Instructions ->
A. Answer these questions about the passage about the frozen bank account:
(i) What did the writer have for dinner last night?
(ii) What was the writer trying to do when the debit card was declined?
(iii) Whom did the writer spend the morning on the phone with?
B. Write what comes next in the passage about the frozen bank account, picking up right after its last sentence.

Passage to read ->
== Segment start ==

Last night I had two glasses of Pinot Noir and three double chocolate Milanos for dinner. After a few days of ungodly hell with my ex, I decided to treat myself with a decadent, nutrition-less repast. Also? I ate this dinner in front of my kids and a friend of Franny’s and I didn’t feel at all bad about it.
Yesterday morning got off to a rip-roaring start when I tried to fill up my gas tank, only to learn that my debit card was declined. This is odd, I thought, since there had been plenty of money in the account when I checked my on-balance the night before. When I got home, I logged on to my on-line banking page and saw that $888,888 had been debited from my account.
As you can imagine, I then had just the slightest spike in blood pressure.
So I spent the morning of my coveted every-other-Friday off from work on the phone with the Bank of America fraud claims supervisor trying to get him to release the hold that had been placed on my checking account when Prince filed a fraud claim on it. $888,000 is the fraud code B of A uses to freeze accounts. Fun fact, for those who didn’t know.

== Segment end ==

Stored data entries
== Segment start ==

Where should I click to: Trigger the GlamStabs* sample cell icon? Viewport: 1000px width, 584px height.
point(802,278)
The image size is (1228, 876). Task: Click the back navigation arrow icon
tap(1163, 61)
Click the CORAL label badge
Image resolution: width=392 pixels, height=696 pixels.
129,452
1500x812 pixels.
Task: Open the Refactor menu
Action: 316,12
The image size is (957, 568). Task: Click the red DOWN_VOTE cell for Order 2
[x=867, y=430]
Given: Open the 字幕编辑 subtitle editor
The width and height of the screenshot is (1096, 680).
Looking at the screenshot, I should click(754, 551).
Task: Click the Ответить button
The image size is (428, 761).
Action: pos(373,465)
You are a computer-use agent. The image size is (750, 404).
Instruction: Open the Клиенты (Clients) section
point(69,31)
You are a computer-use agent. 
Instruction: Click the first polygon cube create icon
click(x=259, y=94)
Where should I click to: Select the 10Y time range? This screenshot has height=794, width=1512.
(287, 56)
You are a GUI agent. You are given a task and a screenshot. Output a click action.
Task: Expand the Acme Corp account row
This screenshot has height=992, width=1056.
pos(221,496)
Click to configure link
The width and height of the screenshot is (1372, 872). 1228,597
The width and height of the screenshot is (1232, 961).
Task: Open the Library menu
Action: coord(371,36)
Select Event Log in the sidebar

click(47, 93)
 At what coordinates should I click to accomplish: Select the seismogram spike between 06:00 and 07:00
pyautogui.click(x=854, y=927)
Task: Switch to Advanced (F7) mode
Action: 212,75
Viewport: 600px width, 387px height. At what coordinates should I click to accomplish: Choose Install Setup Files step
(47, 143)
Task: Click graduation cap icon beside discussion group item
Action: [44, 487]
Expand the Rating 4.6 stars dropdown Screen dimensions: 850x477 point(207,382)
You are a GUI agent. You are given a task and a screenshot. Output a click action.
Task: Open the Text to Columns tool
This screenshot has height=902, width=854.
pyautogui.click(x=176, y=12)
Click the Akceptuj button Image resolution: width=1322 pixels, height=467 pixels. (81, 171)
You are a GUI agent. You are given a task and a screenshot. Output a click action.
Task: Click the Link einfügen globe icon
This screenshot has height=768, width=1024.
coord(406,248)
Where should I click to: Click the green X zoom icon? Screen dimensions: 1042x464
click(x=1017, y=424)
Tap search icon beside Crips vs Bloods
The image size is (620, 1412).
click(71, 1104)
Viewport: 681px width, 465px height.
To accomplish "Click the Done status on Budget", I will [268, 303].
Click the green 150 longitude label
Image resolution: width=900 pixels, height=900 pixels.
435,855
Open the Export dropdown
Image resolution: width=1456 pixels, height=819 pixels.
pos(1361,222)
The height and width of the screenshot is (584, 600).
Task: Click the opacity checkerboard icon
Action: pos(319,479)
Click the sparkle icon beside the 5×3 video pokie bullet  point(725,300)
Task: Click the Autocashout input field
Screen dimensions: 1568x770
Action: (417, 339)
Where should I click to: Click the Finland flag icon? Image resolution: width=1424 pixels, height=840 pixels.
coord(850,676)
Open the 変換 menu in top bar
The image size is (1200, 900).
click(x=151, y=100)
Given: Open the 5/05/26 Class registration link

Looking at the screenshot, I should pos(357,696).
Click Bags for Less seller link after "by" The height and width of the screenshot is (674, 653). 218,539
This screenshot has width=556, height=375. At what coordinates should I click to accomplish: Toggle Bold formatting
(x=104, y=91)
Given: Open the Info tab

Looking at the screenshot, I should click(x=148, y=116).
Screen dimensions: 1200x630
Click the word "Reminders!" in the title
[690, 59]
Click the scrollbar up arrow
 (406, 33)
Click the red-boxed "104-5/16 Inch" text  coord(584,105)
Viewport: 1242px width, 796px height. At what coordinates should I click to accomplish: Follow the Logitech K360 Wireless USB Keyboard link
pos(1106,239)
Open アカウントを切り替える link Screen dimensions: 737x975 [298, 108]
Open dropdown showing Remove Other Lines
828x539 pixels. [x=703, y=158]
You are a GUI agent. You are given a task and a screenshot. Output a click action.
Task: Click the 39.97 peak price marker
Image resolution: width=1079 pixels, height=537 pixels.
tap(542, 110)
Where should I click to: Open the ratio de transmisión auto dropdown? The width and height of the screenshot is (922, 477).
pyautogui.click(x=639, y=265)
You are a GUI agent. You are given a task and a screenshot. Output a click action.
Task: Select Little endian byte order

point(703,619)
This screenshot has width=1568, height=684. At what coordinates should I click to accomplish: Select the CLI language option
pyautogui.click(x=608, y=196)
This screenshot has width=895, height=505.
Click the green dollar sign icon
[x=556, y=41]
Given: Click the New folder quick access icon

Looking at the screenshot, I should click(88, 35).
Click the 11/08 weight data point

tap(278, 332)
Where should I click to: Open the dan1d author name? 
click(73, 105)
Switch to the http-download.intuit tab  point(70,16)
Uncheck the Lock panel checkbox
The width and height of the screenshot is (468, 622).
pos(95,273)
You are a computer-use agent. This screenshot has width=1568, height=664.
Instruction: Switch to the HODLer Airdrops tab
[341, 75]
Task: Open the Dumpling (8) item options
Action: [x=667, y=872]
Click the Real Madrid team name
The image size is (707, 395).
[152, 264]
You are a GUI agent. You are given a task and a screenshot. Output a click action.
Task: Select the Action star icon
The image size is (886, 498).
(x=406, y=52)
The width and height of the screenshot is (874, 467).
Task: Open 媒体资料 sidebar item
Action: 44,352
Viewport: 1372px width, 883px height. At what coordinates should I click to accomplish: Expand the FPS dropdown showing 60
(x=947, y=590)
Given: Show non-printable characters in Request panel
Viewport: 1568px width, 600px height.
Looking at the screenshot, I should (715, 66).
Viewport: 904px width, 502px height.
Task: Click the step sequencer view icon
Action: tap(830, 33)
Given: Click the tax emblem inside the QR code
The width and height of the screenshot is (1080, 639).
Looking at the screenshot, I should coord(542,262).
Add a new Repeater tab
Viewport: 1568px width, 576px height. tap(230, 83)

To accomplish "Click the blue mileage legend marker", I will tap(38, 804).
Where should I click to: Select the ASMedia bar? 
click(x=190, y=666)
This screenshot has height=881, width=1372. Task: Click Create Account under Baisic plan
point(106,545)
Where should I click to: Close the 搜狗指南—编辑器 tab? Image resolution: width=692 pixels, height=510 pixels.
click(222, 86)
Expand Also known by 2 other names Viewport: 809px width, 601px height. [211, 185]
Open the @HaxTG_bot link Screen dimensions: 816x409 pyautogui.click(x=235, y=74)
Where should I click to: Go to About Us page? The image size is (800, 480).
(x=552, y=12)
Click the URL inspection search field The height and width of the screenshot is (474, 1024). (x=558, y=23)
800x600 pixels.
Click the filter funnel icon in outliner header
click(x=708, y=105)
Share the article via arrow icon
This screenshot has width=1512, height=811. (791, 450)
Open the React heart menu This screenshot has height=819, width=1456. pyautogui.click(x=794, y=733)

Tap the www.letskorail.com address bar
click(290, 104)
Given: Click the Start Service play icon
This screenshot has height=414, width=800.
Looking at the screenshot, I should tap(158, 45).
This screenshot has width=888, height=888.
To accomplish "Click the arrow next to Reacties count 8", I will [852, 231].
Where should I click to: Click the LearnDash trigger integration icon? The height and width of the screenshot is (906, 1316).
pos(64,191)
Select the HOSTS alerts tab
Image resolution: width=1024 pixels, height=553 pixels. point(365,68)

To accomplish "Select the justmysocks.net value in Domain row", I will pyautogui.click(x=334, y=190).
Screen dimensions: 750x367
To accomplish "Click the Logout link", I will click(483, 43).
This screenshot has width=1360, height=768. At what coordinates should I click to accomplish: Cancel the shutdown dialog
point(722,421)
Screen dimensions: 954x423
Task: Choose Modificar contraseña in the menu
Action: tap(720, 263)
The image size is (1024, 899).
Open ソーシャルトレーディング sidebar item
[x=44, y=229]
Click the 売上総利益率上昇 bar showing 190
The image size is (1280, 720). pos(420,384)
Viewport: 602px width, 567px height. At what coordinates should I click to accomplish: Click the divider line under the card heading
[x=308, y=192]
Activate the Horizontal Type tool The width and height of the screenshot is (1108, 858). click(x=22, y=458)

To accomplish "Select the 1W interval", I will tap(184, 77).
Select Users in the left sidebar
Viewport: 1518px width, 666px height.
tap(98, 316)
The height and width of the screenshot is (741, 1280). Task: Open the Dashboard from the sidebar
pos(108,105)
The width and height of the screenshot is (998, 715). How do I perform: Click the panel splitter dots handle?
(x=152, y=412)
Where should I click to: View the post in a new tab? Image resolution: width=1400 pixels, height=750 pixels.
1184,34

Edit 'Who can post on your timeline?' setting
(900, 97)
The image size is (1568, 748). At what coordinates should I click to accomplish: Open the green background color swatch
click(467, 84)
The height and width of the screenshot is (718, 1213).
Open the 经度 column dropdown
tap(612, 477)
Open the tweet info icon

== Segment end ==

Answers by item ->
A.
(i) Two glasses of Pinot Noir and three double chocolate Milanos.
(ii) Fill up the gas tank.
(iii) The Bank of America fraud claims supervisor.

B.
Flashback to the night before:
Livid over the confiscation of his powerboard, Luca engaged in a texting war with his father. He told him he was ruining his life, and also informed him that he was a sociopath, after asking me how to spell it. Disrespectful, perhaps, but certainly an apt description.
With every text barb Luca hurled at Prince, Prince upped his punitive ante. He told him he was selling the powerboard. He refused to give Luca his clothes. He refused to give him lunch money. He told Luca he was changing the locks on his house to keep Luca from coming in to get his powerboard. And, for an extra dose of sadism, Prince told Luca he was going to debit $500 from his savings account to pay for the lock change.
I begged Luca to stop engaging with his dad. I told him to forget about the powerboard. I told him his dad wanted to see him hurt, and he needed to stop giving him the satisfaction.
But, being sixteen, and being unable to think past tomorrow, Luca howled about his life being over. All that mattered to him was the powerboard. There was no chance of anything ever getting better. Prince would send him away. He would win.
“My dad always wins,” he moaned into his hands.
When he told me he might as well jump off the roof, I started to get alarmed. I didn’t think he would actually jump off the roof, but 16-year-old boys are impulsive, and killing yourself in a flamboyant manner is a great way to stick it to your narcissistic father.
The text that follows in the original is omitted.